Total household income, before taxes and essential spending are subtracted, stood at £812 per week.
Over the past year, income growth has accelerated significantly as employers bump up their wages to attract and retain talent. Average annual gross income growth stood at 2.6% in the second quarter of 2018, going up to 3.5% for the same period this year.
This, alongside unemployment remaining at 3.8% - the lowest rate since 1974 - is keeping the labour market strong.
However, there has been a drop in the number of people in full-time work as the figure fell by 77,000 over the quarter, offset by an 86,000 worker boost to part-time employment. This suggests firms are moderating their hiring intentions in the current climate.
FACTORS AFFECTING SPENDING POWER
Inflation, as measured by the Consumer Price Index, remained unchanged for June, sitting at 2.0%.
The cost of clothing and footwear fell by 0.4% year-on-year, marking the 10th consecutive month of negative growth. Still, comparing the monthly price change to that of the previous year, prices fell by a smaller amount, causing upwards pressure on the price index.
This was offset by the slowing rate of inflation for transport, housing & utilities, and recreation & culture.
Fuel price inflation fell to 0.7%, the lowest rate since February this year, providing welcome relief for family budgets.
HIGHER UTILITY PRICES SLOW THE INCOME TRACKER ACROSS MOST REGIONS
While gross incomes have seen healthy growth, across the UK Income Tracker growth has moderated slightly between the first and second quarter.
Only two regions, Northern Ireland and the South East, have seen an acceleration in family spending power growth over this period. A slowdown has been felt across the other regions, leading to a fall in the average UK-wide Income Tracker growth rate, from 6.1% in Q1 2019 to 5.8% in Q2.
Ofgem’s price cap rise in April saw a steep increase in the cost of gas and electricity, affecting millions of families across the country. This has had a knock on effect on the Income Tracker as the cost of essentials has risen.
The North East and the South West have seen a particular slowdown, with family spending power growth slowing by 1.7 percentage points between the first and second quarter of 2019.
However, the UK-wide average family spending power rose to £213 in the second quarter of 2019, with families in London enjoying the highest average discretionary income at £292 per week. London also saw the highest discretionary income rise in absolute terms at £16.20.
NORTHERN IRELAND CONTINUES ITS RUN OF STRONG INCOME TRACKER GROWTH
Northern Ireland extended its run of robust Income Tracker growth rates, showing an annual increase in family spending power of 8.4% in the second quarter, unchanged from Q1.
At a rate of 3.1%, unemployment remains well below the national average.
Meanwhile, the share of employees working in the public sector has fallen below 25% for the first time since comparable records began. This suggests an increasingly dynamic private-sector led economy in Northern Ireland.

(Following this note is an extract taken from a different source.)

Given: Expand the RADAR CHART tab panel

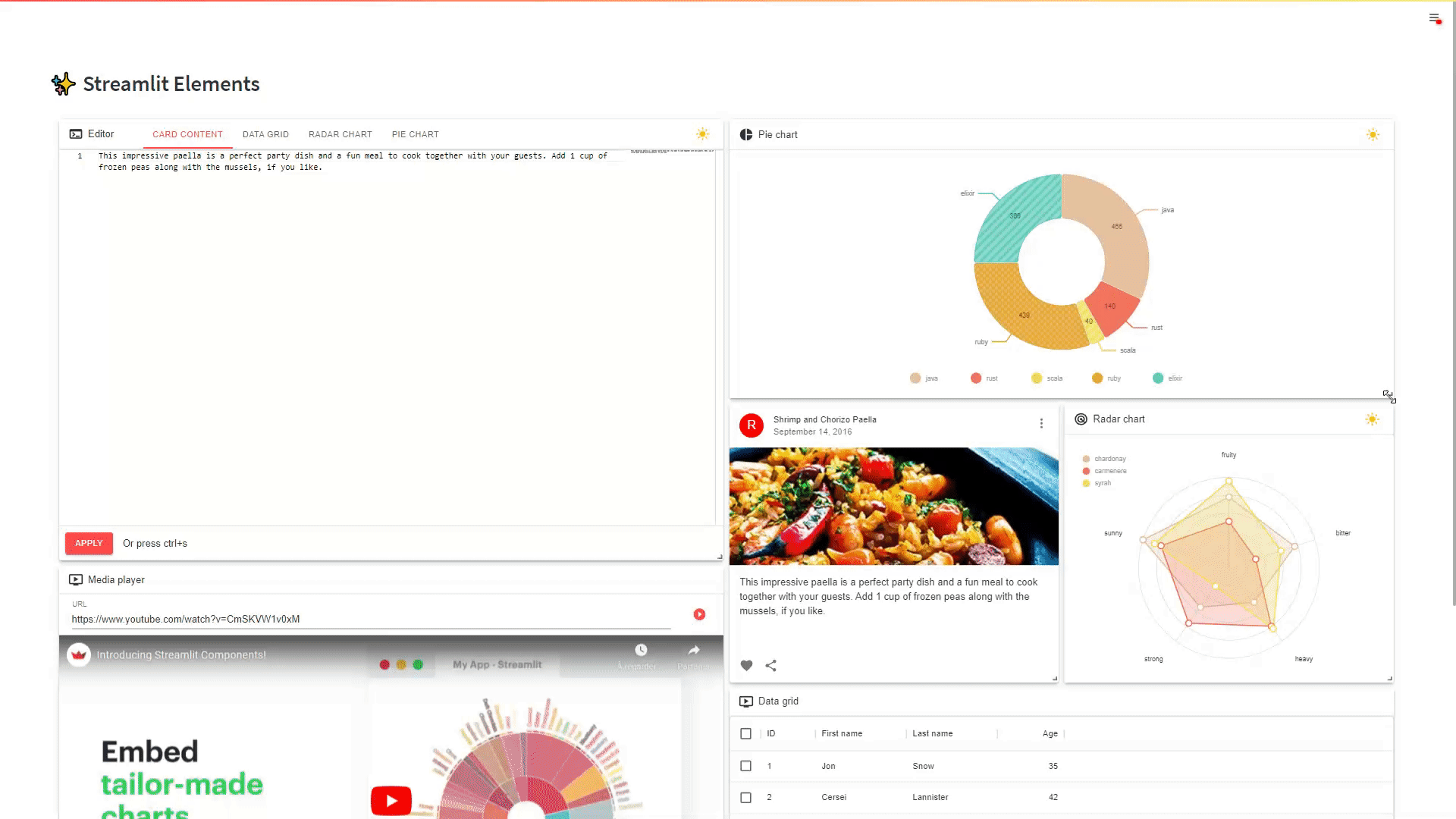Looking at the screenshot, I should coord(339,134).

SCOTTISH ECONOMY SHOWS RESILIENCE WITH GDP GROWTH OF 0.5% IN Q1
Scotland’s economy showed resilience in the first quarter of the year, posting GDP growth of 0.5%. The picture is somewhat distorted, however, by producers building up stockpiles ahead of a potentially disruptive Brexit.
Income Tracker growth in Scotland stood at 6.3% in Q2 2019, slightly below the 7.3% recorded in the first quarter. The Scottish rate of unemployment remained unchanged in the three months to May, standing at 3.3% and thereby below the national average.
At 3.5%, wage growth in Scotland remains just below the UK-wide rate.
Nina Skero, Director, Centre for Economics and Business Research (Cebr), said:
“The latest ASDA Income Tracker paints a healthy picture of family spending power, increasing 6.1% year-on-year in June, the third highest annual growth rate in three years. The Income Tracker has been boosted by a tight labour market which is supporting wage growth – regular pay is now rising at the fastest rate since the recession. Still, some households have seen higher essentials costs, led by higher electricity and gas prices, eat away at their discretionary income.”